The former 9/11 Commission is lobbying Congress again to implement recommendations the panel made last year to prevent another terrorist attack, but this time some of its allies have become opponents.
Former Rep. Lee Hamilton, D-Ind., vice chairman of the commission, along with members of the New York delegation and other urban lawmakers, are pushing for Congress to revamp the funding formula for first responders when lawmakers take up the USA PATRIOT Act conference report this fall.
The coalition was scheduled to hold a news conference Tuesday to drum up support for a House proposal that would lower the minimum guarantee each state receives to prepare, prevent and respond to a terrorist attack. The House in July agreed to attach the proposal to their version of the PATRIOT Act reauthorization bill. The Senate's bill did not include a similar provision.
Their opponents in the fight include Senate Homeland Security and Governmental Affairs Chairwoman Susan Collins, R-Maine, and ranking member Joseph Lieberman, D-Conn. The two senators worked hand-in-hand with the 9/11 Commission and families last year to push through Congress a key recommendation of the commission: overhaul of the intelligence community. The "Voices of 9/11" families honored Collins and Lieberman this year for their efforts.
But now the commission, which formed a public policy advocacy group this year to continue pressing lawmakers to act on their recommendations, disagrees with Collins and Lieberman on their proposal to change the formula for first-responder grants.
The commission has recommended that Congress dole out every dollar of the billions in grants on the basis of risk and threat, "not according to pork-barrel politics as usual." The House proposal is closer to that recommendation than the Collins-Lieberman language. The senators want each state to receive at least 0.55 percent and up to 3 percent for larger states.
Collins and Lieberman recently asked colleagues negotiating the PATRIOT Act measure to drop the House proposal from that bill because it conflicts with the Senate's position on the issue. The chamber voted 71-26 in July to attach the Collins-Lieberman provision to the FY06 Homeland Security spending measure. The language was dropped from the bill during conference negotiations.

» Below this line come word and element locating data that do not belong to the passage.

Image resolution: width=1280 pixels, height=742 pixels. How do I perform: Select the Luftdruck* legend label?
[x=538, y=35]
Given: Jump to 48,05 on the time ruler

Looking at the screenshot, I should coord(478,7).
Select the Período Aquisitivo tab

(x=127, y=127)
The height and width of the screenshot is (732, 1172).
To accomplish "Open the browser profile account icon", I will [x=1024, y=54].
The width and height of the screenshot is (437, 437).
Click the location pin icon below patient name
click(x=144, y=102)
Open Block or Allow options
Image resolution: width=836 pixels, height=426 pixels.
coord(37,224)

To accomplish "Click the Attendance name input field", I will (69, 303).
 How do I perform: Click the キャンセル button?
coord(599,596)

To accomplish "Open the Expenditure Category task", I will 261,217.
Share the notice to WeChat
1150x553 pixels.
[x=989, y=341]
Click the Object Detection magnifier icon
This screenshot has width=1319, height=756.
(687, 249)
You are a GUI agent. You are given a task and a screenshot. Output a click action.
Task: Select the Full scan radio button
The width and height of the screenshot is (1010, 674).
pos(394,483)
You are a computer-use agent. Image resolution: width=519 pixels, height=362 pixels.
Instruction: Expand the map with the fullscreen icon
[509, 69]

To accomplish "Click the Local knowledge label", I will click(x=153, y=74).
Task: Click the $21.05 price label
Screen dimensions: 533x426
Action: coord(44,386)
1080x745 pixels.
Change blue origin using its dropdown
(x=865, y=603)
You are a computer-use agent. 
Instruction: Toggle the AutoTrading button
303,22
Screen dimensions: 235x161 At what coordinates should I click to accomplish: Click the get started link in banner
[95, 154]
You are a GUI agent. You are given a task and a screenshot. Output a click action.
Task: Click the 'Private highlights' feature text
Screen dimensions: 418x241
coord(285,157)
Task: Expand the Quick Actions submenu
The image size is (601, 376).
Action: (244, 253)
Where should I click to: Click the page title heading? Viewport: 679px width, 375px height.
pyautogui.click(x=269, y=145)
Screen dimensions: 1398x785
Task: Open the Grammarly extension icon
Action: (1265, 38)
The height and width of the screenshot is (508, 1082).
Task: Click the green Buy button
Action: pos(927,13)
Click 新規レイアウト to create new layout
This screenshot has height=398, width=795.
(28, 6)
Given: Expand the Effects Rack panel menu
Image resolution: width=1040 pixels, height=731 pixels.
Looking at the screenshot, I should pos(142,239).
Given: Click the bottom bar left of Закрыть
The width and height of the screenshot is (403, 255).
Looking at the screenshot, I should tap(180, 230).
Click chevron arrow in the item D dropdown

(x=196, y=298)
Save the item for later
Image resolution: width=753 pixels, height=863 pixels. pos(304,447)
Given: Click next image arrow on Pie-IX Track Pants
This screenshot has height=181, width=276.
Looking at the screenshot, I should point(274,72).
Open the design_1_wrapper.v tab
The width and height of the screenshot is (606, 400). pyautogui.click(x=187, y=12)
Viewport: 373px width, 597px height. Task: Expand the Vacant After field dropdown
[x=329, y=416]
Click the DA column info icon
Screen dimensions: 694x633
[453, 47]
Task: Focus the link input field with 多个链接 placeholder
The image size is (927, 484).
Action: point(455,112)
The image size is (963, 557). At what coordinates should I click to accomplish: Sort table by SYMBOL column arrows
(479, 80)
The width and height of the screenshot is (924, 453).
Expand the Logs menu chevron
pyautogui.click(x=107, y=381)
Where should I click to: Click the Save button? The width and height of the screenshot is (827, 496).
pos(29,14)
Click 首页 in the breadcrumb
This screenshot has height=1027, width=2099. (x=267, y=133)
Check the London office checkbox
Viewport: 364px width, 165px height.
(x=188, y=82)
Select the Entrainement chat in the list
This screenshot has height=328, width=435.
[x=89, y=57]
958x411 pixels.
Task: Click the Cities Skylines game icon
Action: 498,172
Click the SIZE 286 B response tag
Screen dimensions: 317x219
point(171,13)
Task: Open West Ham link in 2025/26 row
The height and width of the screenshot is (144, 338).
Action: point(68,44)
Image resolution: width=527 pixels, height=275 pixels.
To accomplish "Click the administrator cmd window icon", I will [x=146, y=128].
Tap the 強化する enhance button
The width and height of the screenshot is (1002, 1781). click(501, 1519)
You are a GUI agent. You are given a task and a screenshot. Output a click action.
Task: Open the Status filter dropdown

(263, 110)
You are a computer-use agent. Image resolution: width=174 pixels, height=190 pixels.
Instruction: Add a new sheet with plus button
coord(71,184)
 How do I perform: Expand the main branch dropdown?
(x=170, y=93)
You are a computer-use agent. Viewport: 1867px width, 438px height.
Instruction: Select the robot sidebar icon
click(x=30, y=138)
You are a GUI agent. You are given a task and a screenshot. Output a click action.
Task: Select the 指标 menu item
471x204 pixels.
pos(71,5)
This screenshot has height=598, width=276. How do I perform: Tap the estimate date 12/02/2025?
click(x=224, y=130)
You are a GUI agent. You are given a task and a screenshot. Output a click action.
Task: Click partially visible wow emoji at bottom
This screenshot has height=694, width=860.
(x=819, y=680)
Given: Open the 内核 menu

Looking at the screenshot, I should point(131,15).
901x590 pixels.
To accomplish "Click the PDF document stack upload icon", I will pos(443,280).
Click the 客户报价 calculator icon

Collins and Lieberman are also playing the jurisdiction card, arguing their panel has been working on the issue for more than two years and they have the authority to navigate the legislation through regular order. "Alternatively, if the House insists on legislating in this area, we ask that you delegate responsibility for conferencing these provisions to us," they wrote in a letter to Senate conferees.
The former 9/11 Commission in September released a report card on progress made by the government to implement their recommendations over the last year, including changing the grant formula structure.
Hamilton, and former Commission Chairman Thomas Kean, wrote in a San Jose Mercury News op-ed that the House proposal was a "very good bipartisan bill that allocates all of these funds based on risk assessment."